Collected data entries
—————

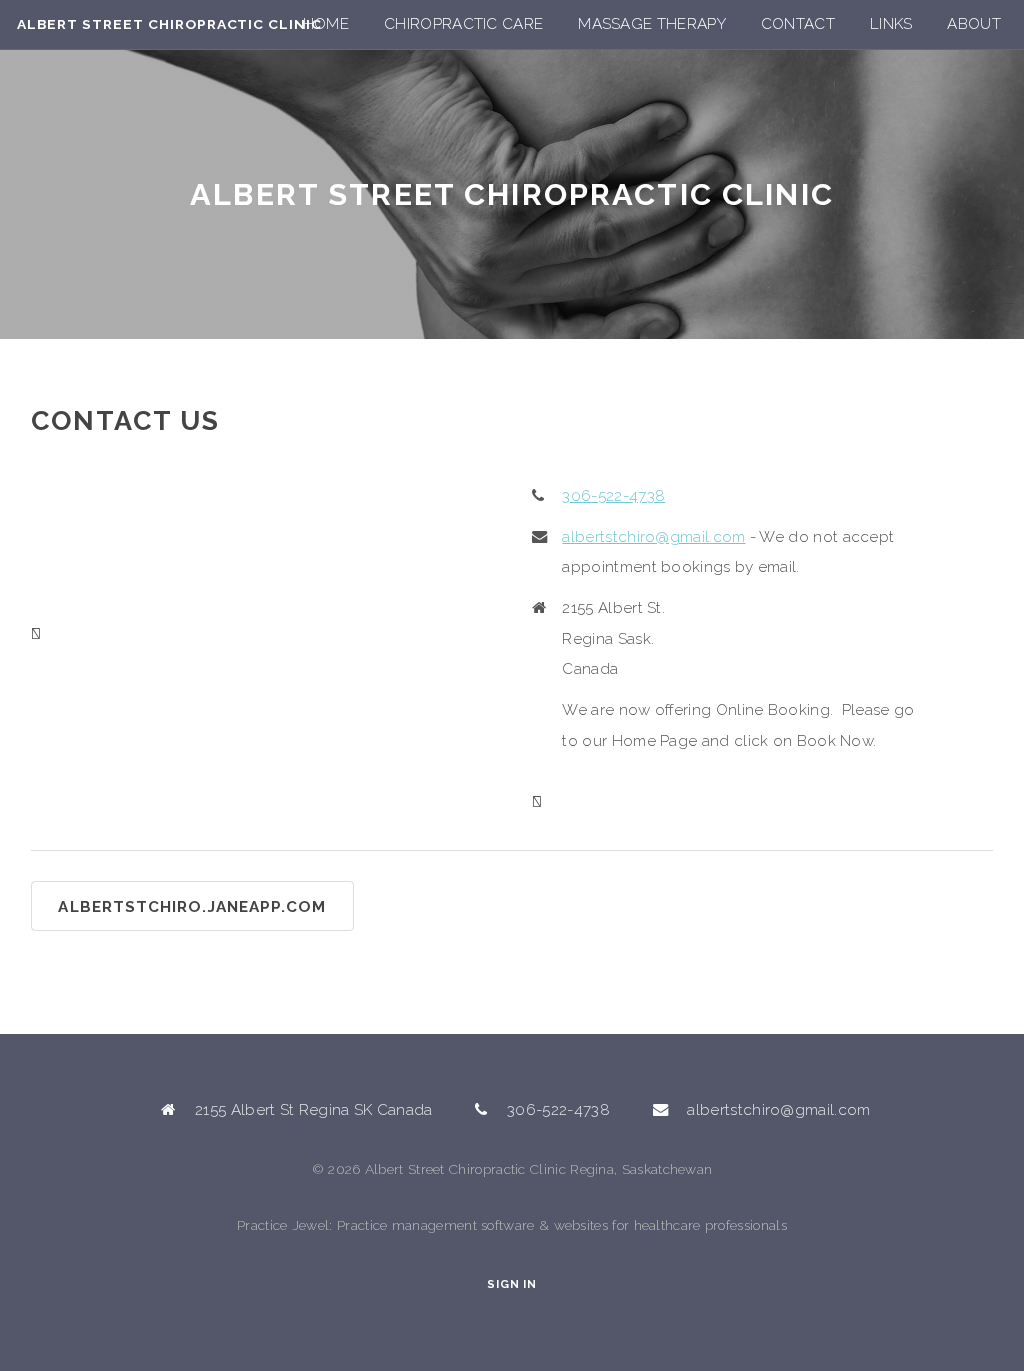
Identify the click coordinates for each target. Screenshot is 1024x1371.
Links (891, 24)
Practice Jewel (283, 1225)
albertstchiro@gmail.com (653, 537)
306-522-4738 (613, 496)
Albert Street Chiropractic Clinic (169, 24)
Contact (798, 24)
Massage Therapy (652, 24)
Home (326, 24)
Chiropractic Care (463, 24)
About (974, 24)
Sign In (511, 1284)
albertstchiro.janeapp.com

—————

-- Task prompt --
Could the entries above be copied out exactly, with no pictures included?

-- Reply --
Identify the click coordinates for each target. Screenshot is 1024x1371.
Links (891, 24)
Practice Jewel (283, 1225)
albertstchiro@gmail.com (653, 537)
306-522-4738 (613, 496)
Albert Street Chiropractic Clinic (169, 24)
Contact (798, 24)
Massage Therapy (652, 24)
Home (326, 24)
Chiropractic Care (463, 24)
About (974, 24)
Sign In (511, 1284)
albertstchiro.janeapp.com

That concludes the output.